L’indice MSCI AC Asia ex-Japan (MSCI Asia ex-Japan) replica l’andamento delle società large e mid cap di due di tre mercati sviluppati asiatici (Giappone escluso) e di otto mercati emergenti della regione.

L’indice MSCI All Country World (ACWI, MSCI global equities) è un indice ponderato per la capitalizzazione di mercato corretta per il flottante che misura la performance dei listini azionari dei mercati sviluppati ed emergenti. Il termine "flottante" è riferito alla quota di azioni in circolazione considerate disponibili per l’acquisto da parte degli investitori sui mercati azionari pubblici. La performance dell’indice è espressa in dollari USA e prevede il reinvestimento dei dividendi netti.

L’indice MSCI Emerging Markets (MSCI emerging equities) raggruppa titoli rappresentativi di società a media e alta capitalizzazione di 23 mercati emergenti.

L’indice MSCI World (MSCI developed equities) raggruppa titoli rappresentativi di società a media e alta capitalizzazione di 23 mercati sviluppati.

L’indice dei direttori degli acquisti (PMI) è un indicatore dello stato di salute economica del settore manifatturiero.

L’indice Refinitiv Convertible Global Focus USD Hedged è un indice di mercato ponderato con una dimensione minima di inclusione di USD 500 milioni (USA), EUR 200 milioni (Europa), YEN 22 miliardi e USD 275 milioni (altri paesi) di obbligazioni convertibili equity-linked.

L’indice Russell 2000® è un indice che misura la performance delle 2.000 società di più piccole dimensioni dell’indice Russell 3000.

L’indice S&P 500® (U.S. S&P 500) misura la performance del segmento delle large cap nel mercato azionario statunitense e copre all’incirca il 75% di tale mercato. L’indice comprende 500 tra le principali società che operano nei settori di punta dell’economia statunitense.
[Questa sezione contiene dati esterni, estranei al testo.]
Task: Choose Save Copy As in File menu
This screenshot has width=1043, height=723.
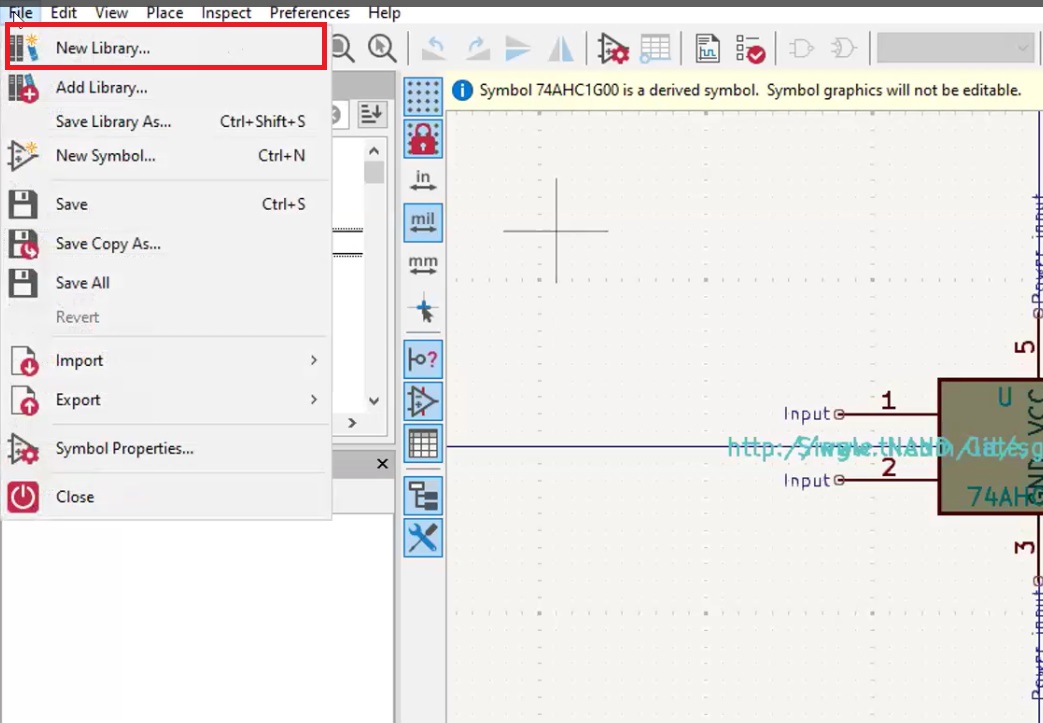Action: (107, 243)
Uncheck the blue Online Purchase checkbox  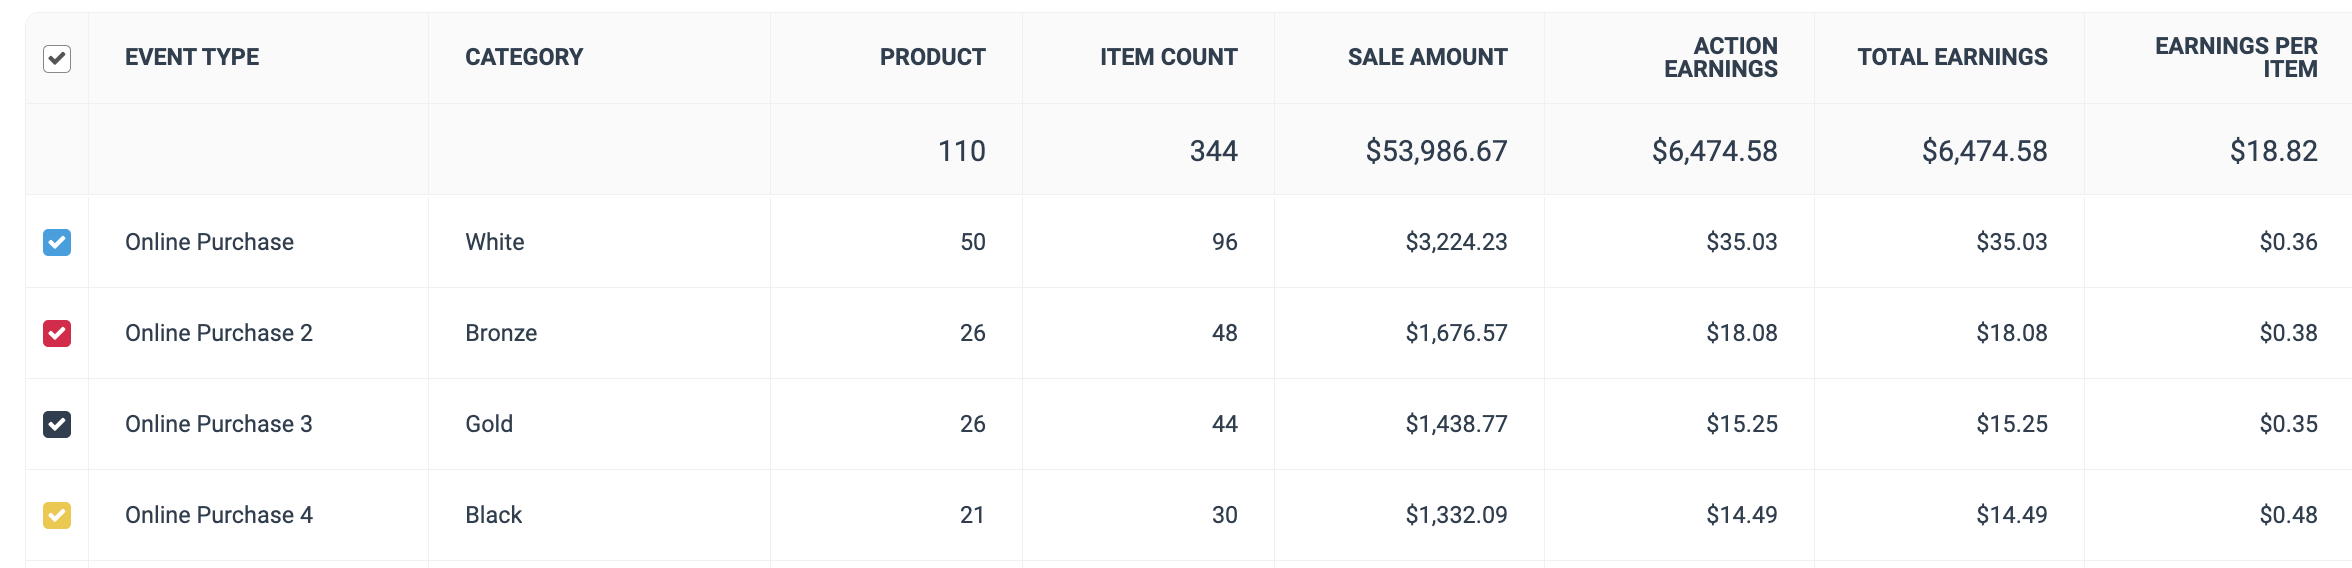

L’indice S&P CoreLogic Case-Shiller U.S. National Home Price NSA Index si propone di misurare il valore degli immobili residenziali nelle 20 principali aree metropolitane statunitensi: Atlanta, Boston, Charlotte, Chicago, Cleveland, Dallas, Denver, Detroit, Las Vegas, Los Angeles, Miami, Minneapolis, New York, Phoenix, Portland, San Diego, San Francisco, Seattle, Tampa e Washington, D.C.

L’indice S&P/LSTA U.S. Leveraged Loan 100 (S&P/LSTA Leveraged Loan Index) è costruito per replicare l’andamento dei prestiti di maggiore entità del mercato dei prestiti con leva.

L’indice S&P GSCI Copper (Copper) è un sottoindice dell’S&P GSCI che costituisce un benchmark affidabile e pubblicamente disponibile della performance del mercato del rame.

L’indice S&P GSCI Softs (GSCI soft commodities) è un sottoindice dell’S&P GSCI che misura la performance delle soft commodity ponderata per la produzione mondiale. Nel 2012 l’indice S&P GSCI Softs comprendeva le seguenti materie prime: caffè, zucchero, cacao e cotone.

Titoli di Stato spagnoli a 10 anni – Spain Benchmark 10-Year Datastream Government Index.

L’indice Thomson Reuters Convertible Global Focus USD Hedged è un indice di mercato ponderato con una dimensione minima di inclusione di USD 500 milioni (USA), EUR 200 milioni (Europa), JPY 22 miliardi e USD 275 milioni (altri paesi) di obbligazioni convertibili equity-linked.

Titoli di Stato britannici a 10 anni – U.K. Benchmark 10-Year Datastream Government Index. Gli indici di riferimento Datastream per i seguenti titoli di Stato si basano su singole emissioni. L’emissione scelta per ciascuna serie è la più rappresentativa disponibile per una data scadenza in ciascun momento. I titoli di riferimento sono selezionati sulla base delle convenzioni prevalenti all’interno di ciascun mercato. In generale il titolo di riferimento è sempre l’ultima emissione di una data fascia di scadenze, tuttavia vengono considerati anche i rendimenti, la liquidità, le dimensioni dell’emissione e le cedole.

L’indice U.S. Dollar (DXY) è un indice che misura il valore del dollaro statunitense rispetto a un paniere di valute estere, generalmente quelle dei maggiori partner commerciali degli Stati Uniti.

L’indice Chicago Board Options Exchange (CBOE) Market Volatility (VIX) mostra le aspettative del mercato per la volatilità a 30 giorni.